En una entrevista reciente dijo que muchas veces se preguntaba qué hubiese pasado si se hubiese quedado en Texas, si hubiese estudiado, si se hubiese vuelto a enamorar, si tuviese una vida normal. En la vida de Selena, pero también en la de Scarlett Johanson o de Jennifer Lawrence no hay ventanas ni cerrojos, la intimidad les está negada, sus desnudos se comparten y reparten: todo vale. Los famosos lo son ahora ocho días por semana, veinticuatro horas al día. La actividad de los fans en las redes sociales es frenética. Miles de personas que exigen más y más, que vanaglorian, que acosan, que insultan, que se jactan de perseguirlos y esperarlos, que rezan por sus ídolos y se muestran dispuestos a dar la vida por ellos. En su última foto en Instagram (publicada hace tres semanas) Selena acumula casi 3 millones de likes y 559.000 comentarios. 

El fenómeno fan no es nuevo, pero sí sustancialmente diferente a aquel que respiraba sofisticación y que nació tras el surgimiento del rock&roll y del cine de Hollywood de los años 40 y 50, de la mano de Elvis y otras estrellas de la época. No fue hasta los años 60, con la irrupción de los Beatles, cuando los fans se convirtieron en pirañas dispuestas a todo, incluso a matar con tal de ocupar un trozo de historia en la Wikipedia de sus ídolos. Sobre la beatlemanía (el mayor fenómeno fan de la historia) se ha dicho de todo, hasta que los pasillos de los conciertos olían a orín porque las chicas se meaban encima antes de que los de Liverpool saliesen a tocar. Y aún así, la vida de George, Ringo, John y Paul adquiría cierta normalidad cuando las luces se apagaban. 

En este acercar democrático de los famosos al pueblo, se ha perdido el misticismo, la sofisticación y cualquier tipo de respeto. Los famosos, víctimas de su propia vanidad, ya no se pueden pasear por la calle sin que alguien los esté esperando para sacarles una foto. Un actor español dijo una vez que lo peor que le había pasado a la profesión se llamaba teléfono con cámara . Un colega, también actor, me dijo que ya no se atrevía a cruzar un semáforo en rojo aunque tuviese mucha prisa, a enfadarse conduciendo, o a tener cualquier comportamiento "reprobable" en público por el temor a que un teléfono móvil destrozase su carrera. 

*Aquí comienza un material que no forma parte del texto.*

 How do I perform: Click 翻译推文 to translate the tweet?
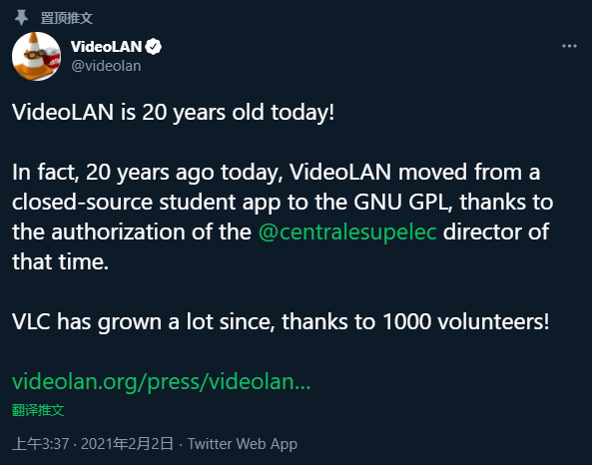pyautogui.click(x=38, y=410)
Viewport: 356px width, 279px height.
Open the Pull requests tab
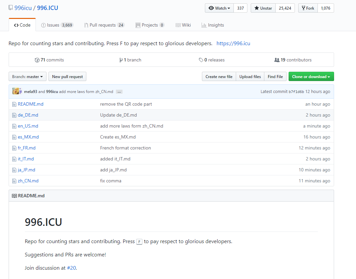click(102, 25)
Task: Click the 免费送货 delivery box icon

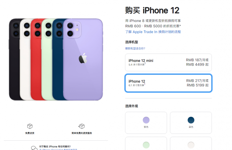Action: [x=30, y=126]
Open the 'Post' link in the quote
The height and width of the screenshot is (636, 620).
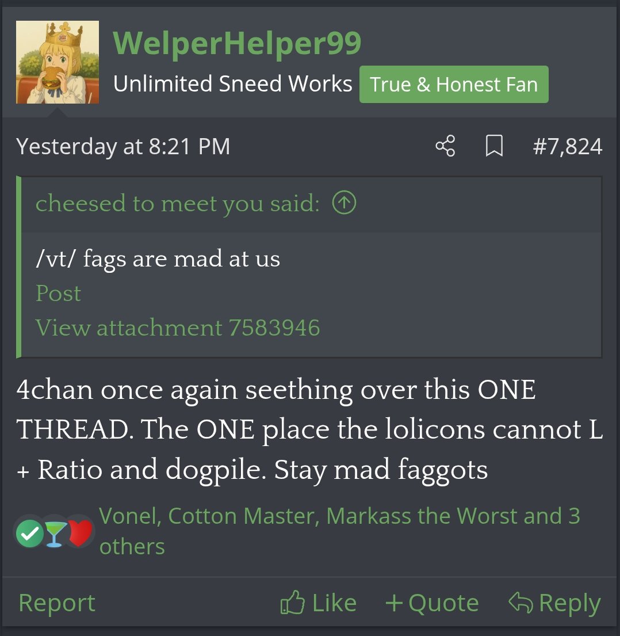coord(58,293)
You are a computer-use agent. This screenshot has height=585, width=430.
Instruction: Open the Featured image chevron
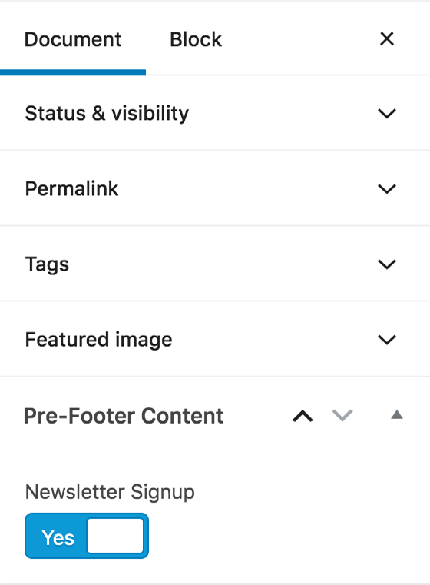click(387, 340)
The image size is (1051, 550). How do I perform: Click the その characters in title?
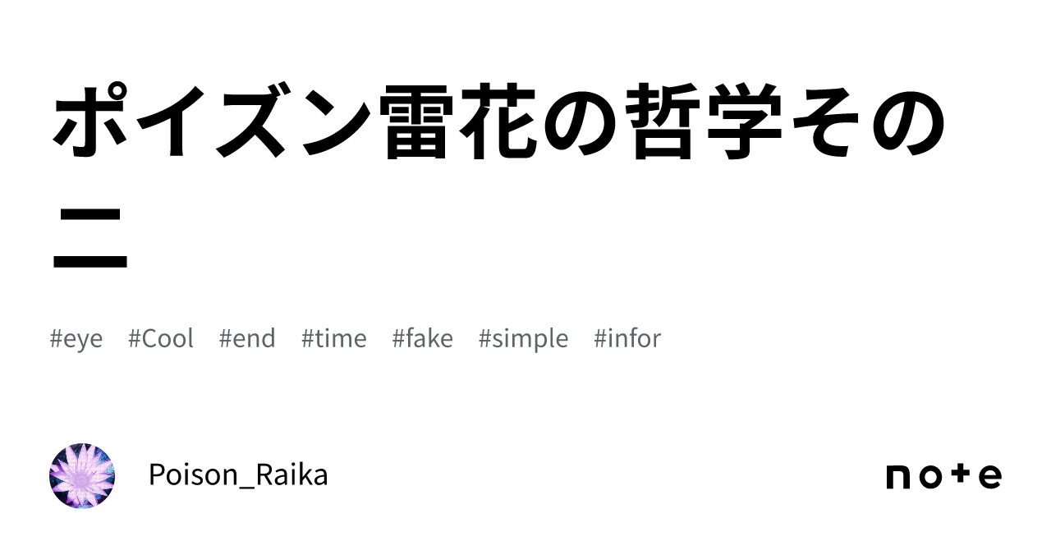click(870, 123)
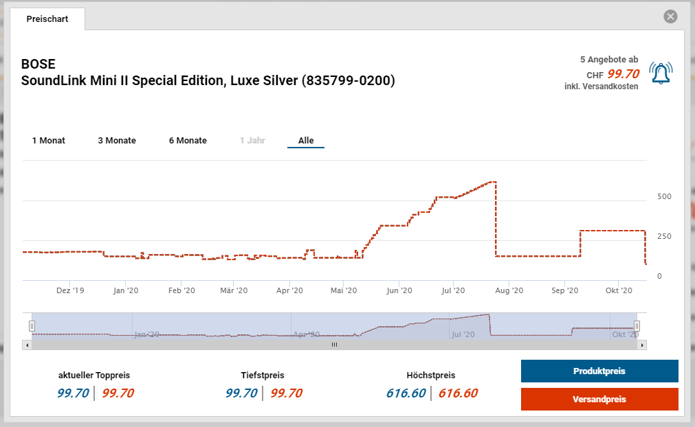The width and height of the screenshot is (695, 427).
Task: Show the 3 Monate price range
Action: point(117,141)
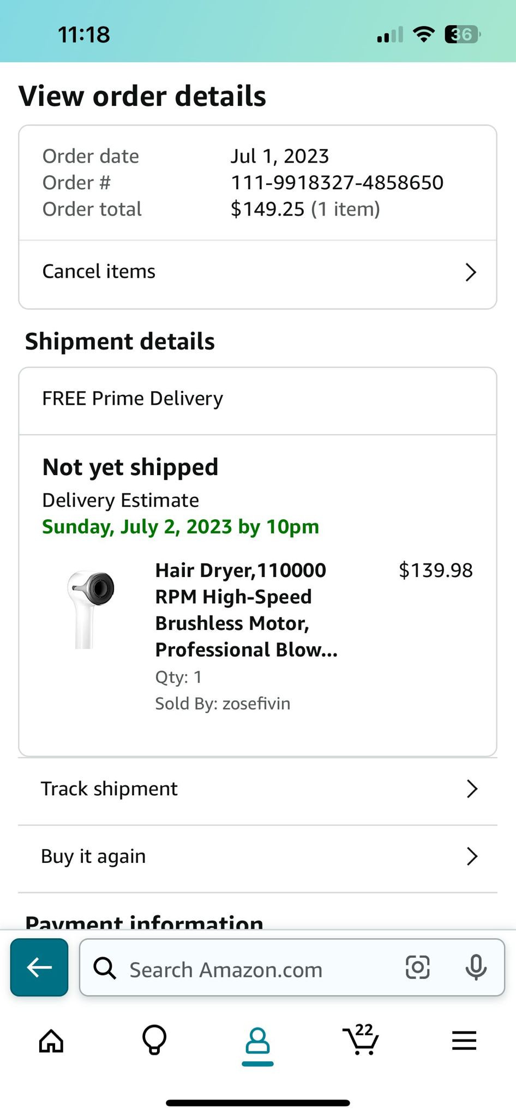516x1117 pixels.
Task: Go to the Home tab
Action: click(51, 1041)
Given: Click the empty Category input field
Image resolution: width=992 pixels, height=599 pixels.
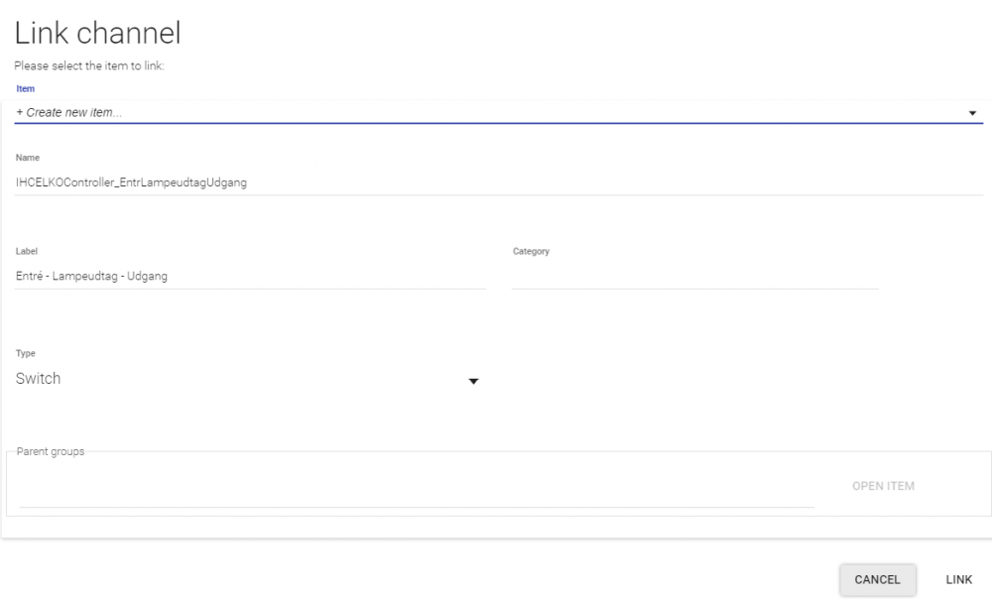Looking at the screenshot, I should (x=694, y=277).
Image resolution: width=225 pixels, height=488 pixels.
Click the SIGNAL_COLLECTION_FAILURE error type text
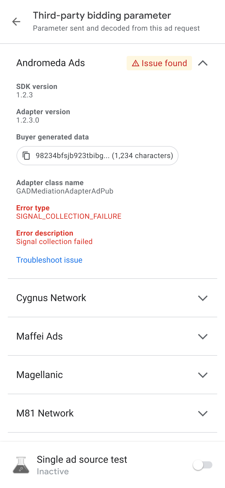coord(69,216)
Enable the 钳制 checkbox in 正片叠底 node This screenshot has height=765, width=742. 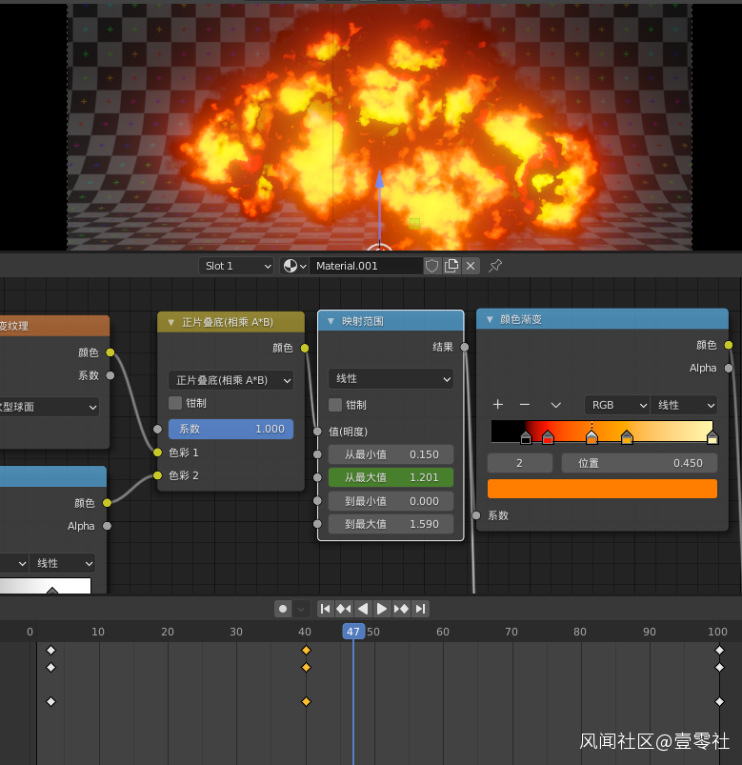(175, 403)
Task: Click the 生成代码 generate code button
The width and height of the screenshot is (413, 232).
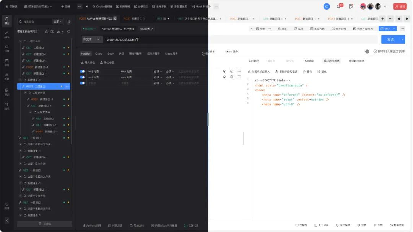Action: pos(317,29)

Algunas estrellas ya han decidido apartarse directamente de los focos y otras, han optado por soluciones ingeniosas para poder salir a la calle sin ser reconocidas. Es el caso de la cantante Sia que lleva dos años actuando con una peluca cuyo flequillo le tapa la mitad de la cara. 

En el trailer del último documental de Los Beatles que se estrena este mes bajo el título Eight Days a Week, George Harrison, sobre los fans, declaraba "nosotros éramos normales y el resto del mundo estaba loco".